En dehors de la Méditerranée, le nord-foehn se rencontre aussi à des endroits où l’on s’y attend moins, comme dans la partie orientale de l’Allemagne, en Grande-Bretagne et, sous une forme atténuée, même en Belgique, dans sa partie ouest tout au moins.

Avant d’expliquer plus en détails le nord-foehn, je ferai d’abord un bref rappel de ce qu’est le foehn.

Le foehn traditionnel est un vent chaud du sud qui souffle dans les pays alpins, surtout en Suisse, dans le sud de l’Allemagne et en Autriche. Il se forme lorsque de l’air perturbé atlantique s’infiltre en Méditerranée, devient plus actif sur l’eau plus chaude de cette dernière et arrive par le sud en tournant autour d’une dépression devenue (temporairement) stationnaire au-dessus du golfe de Gênes.

Il s’agit donc d’air chaud à l’origine, et très humide. En abordant les Alpes, il est contraint de s’élever et de se refroidir adiabatiquement. Comme le point de saturation est vite atteint dans cet air humide (700 mètres, voire moins), le refroidissement s’opère selon l’adiabatique humide, c’est-à-dire 0,5°C par 100 mètres.

Le mouvement ascendant renforce les précipitations, qui tombent toutes du côté sud des Alpes, généralement de façon intense. Passé le sommet des montagnes, l’air débarrassé de son humidité redescend en se réchauffant selon l’adiabatique sèche, c’est-à-dire 1°C par 100 mètres. L’air devient dont encore plus chaud sur le versant sous le vent des Alpes.

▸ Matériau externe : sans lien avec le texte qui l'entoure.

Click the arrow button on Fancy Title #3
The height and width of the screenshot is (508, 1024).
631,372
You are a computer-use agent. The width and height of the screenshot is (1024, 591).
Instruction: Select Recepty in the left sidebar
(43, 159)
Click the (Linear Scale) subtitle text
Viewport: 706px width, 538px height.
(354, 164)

Les perturbations qui s’abattent du côté sud des Alpes sont généralement organisées, avec des pluies continues et fortes pendant plus jours d’affilée. Il s’ensuit une faible amplitude thermique entre le jour et la nuit dans cet air nuageux et pluvieux. De l’autre côté des Alpes, le foehn souffle, lui aussi, pendant plusieurs jours d’affilée, de jour comme de nuit. Il s’ensuit des températures très chaudes en journée, qui restent chaudes la nuit aussi.

En hiver, la température peut dépasser 20°C en plein hiver (et parfois en pleine nuit) quand s’établit une situation de foehn. En été, la température dépasse aisément 30°C et ne descend que très lentement la nuit, sous un vent chaud qui souffle en bourrasques en raison de la dynamique créée par le relief. À Altdorf en Suisse, on a déjà observé des températures supérieures à 30°C en pleine nuit. Un phénomène similaire s’observe aussi dans les Pyrénées et du côté nord des massifs suffisamment élevés du Midi de la France.

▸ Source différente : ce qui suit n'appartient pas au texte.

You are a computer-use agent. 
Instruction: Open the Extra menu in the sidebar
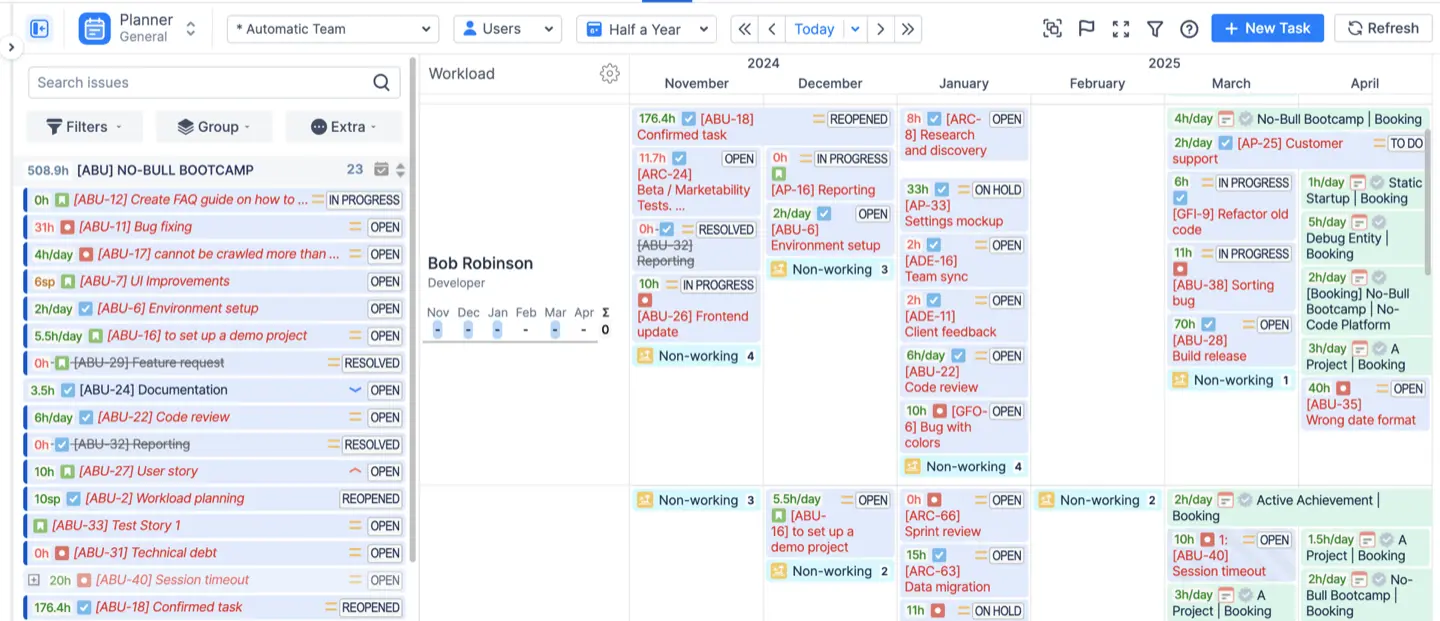pyautogui.click(x=343, y=126)
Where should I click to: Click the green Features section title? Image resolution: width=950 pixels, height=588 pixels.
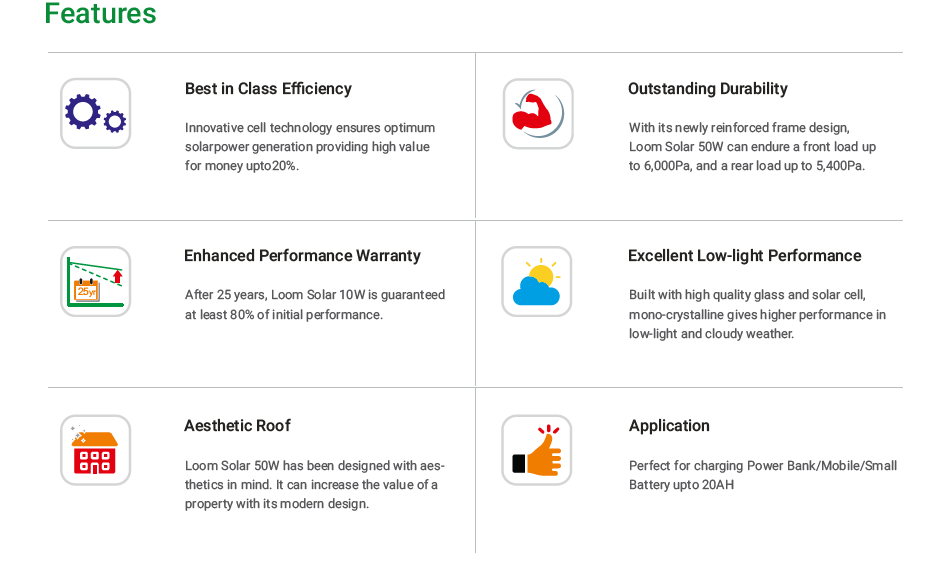point(101,14)
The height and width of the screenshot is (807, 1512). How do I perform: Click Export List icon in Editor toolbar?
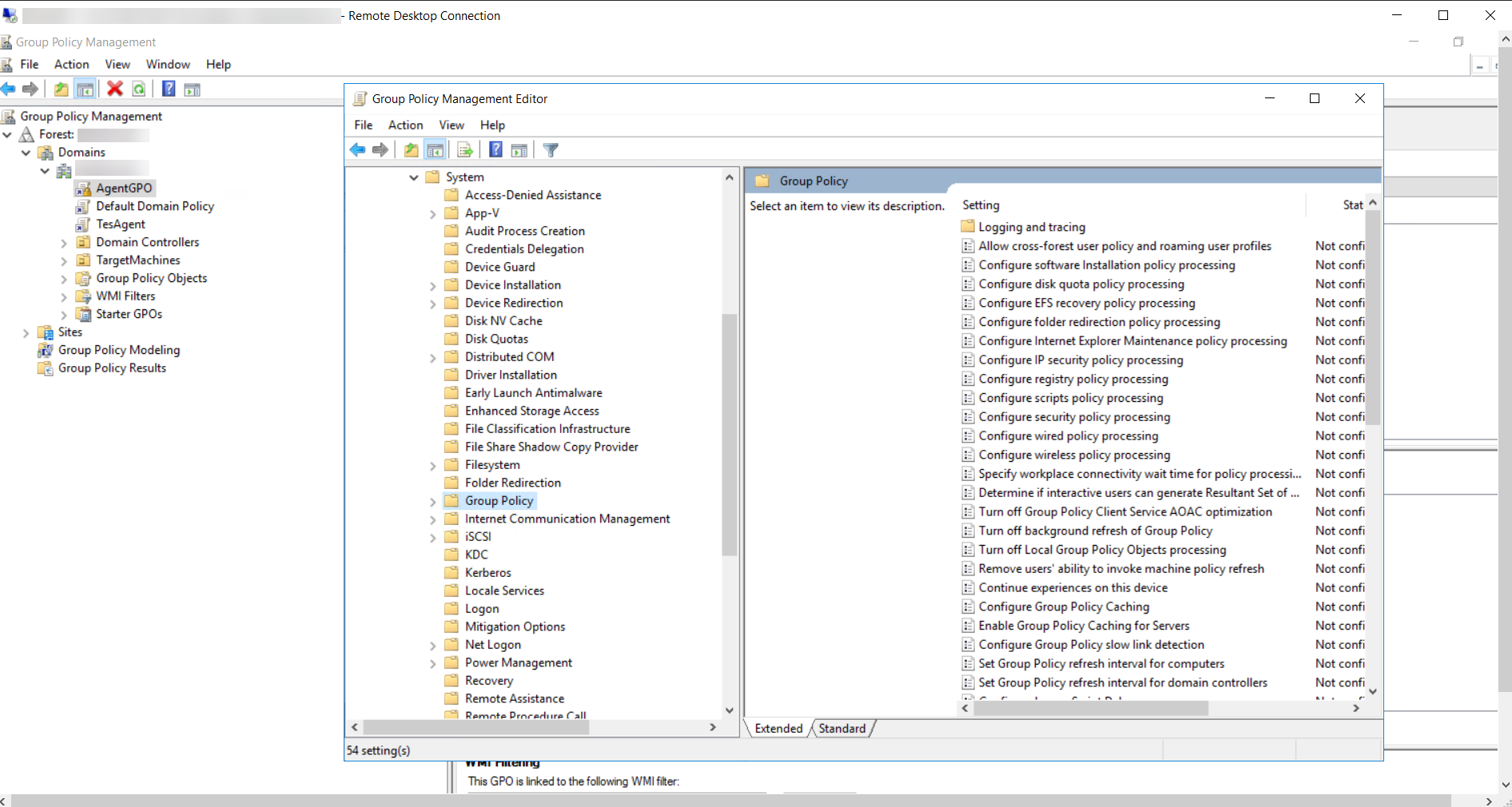pos(465,150)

Le nord-foehn, c’est la même chose, mais à l’envers. C’est le côté nord des Alpes (et autres massifs montagneux) qui subissent la pluie tandis que le sud (Italie, Tessin, Côte d’Azur) connaît le vent desséché et réchauffé qui génère du beau temps.

Si le phénomène, au départ, est strictement le même, il convient toutefois de signaler d’importantes nuances.

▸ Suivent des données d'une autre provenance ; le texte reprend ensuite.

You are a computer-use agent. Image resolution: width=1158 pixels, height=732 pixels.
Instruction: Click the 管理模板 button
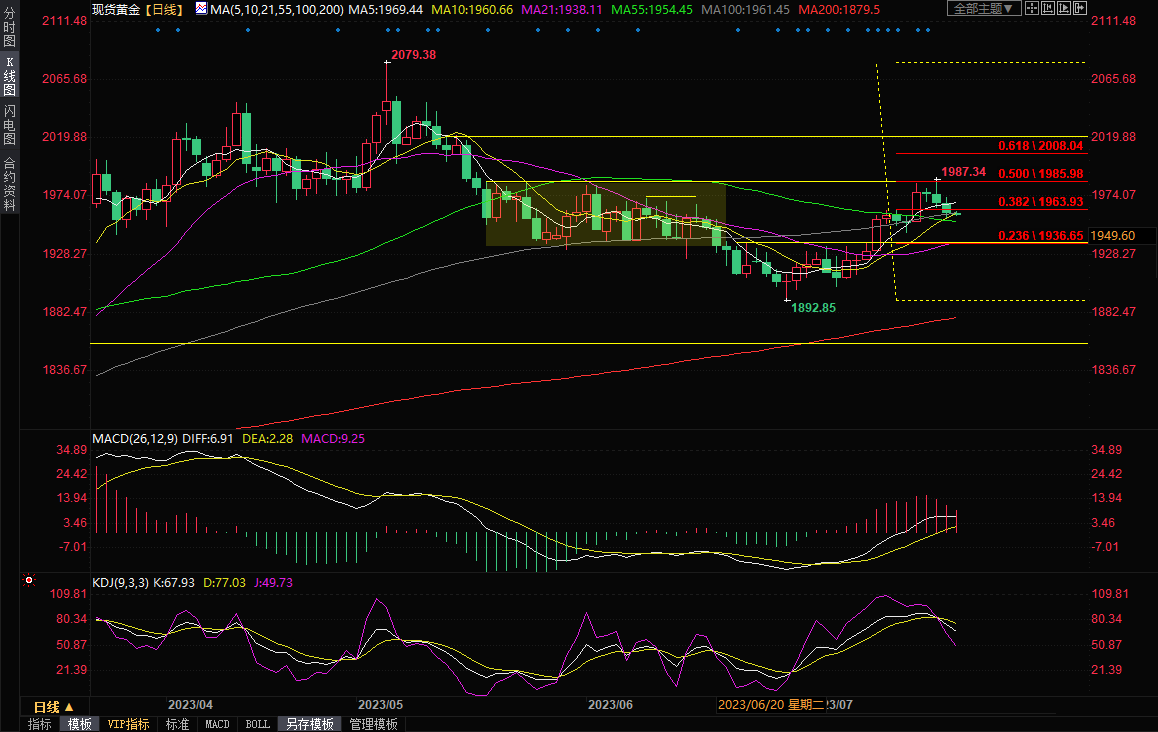(373, 724)
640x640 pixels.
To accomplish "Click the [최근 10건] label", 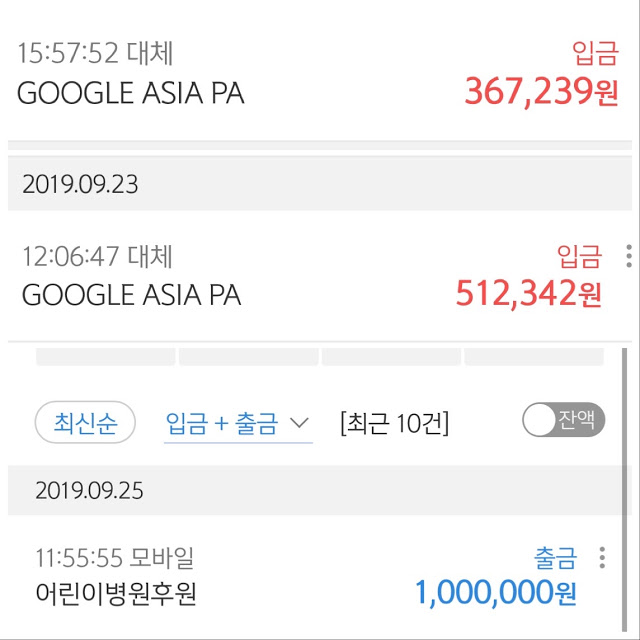I will click(394, 423).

En premier lieu, il s’agit d’un air qui est d’origine froide, qui se réchauffe sous le vent des reliefs. On peut donc parler de deux aspects thermiques qui se contrecarrent. Parfois, le réchauffement par effet de foehn est très fort, la température des zones touchées par ce nord-foehn est donc plus élevées que par temps normal. On a donc des vents de nord « chauds ». C’est souvent le cas à Lugano en Suisse et dans la région du Lac Majeur, tant en Suisse qu’en Italie, voire même dans la région de Milan. En été, on y observe alors des températures proches des 30°C. C’est toutefois moins chaud que le foehn de sud, où l’origine chaude de la masse d’air et l’effet de foehn se conjuguent et portent les températures jusqu’à des niveaux extrêmes dans les zones concernées.

Parfois aussi, l’effet de foehn (du nord-foehn) ne parvient pas à compenser l’origine froide de la masse d’air. On a alors affaire à un vent qui reste froid. C’est souvent le cas du mistral dans le sud de la France. Il convient toutefois de signaler que l’effet de wind chill contribue nettement à la sensation de froid par temps de mistral.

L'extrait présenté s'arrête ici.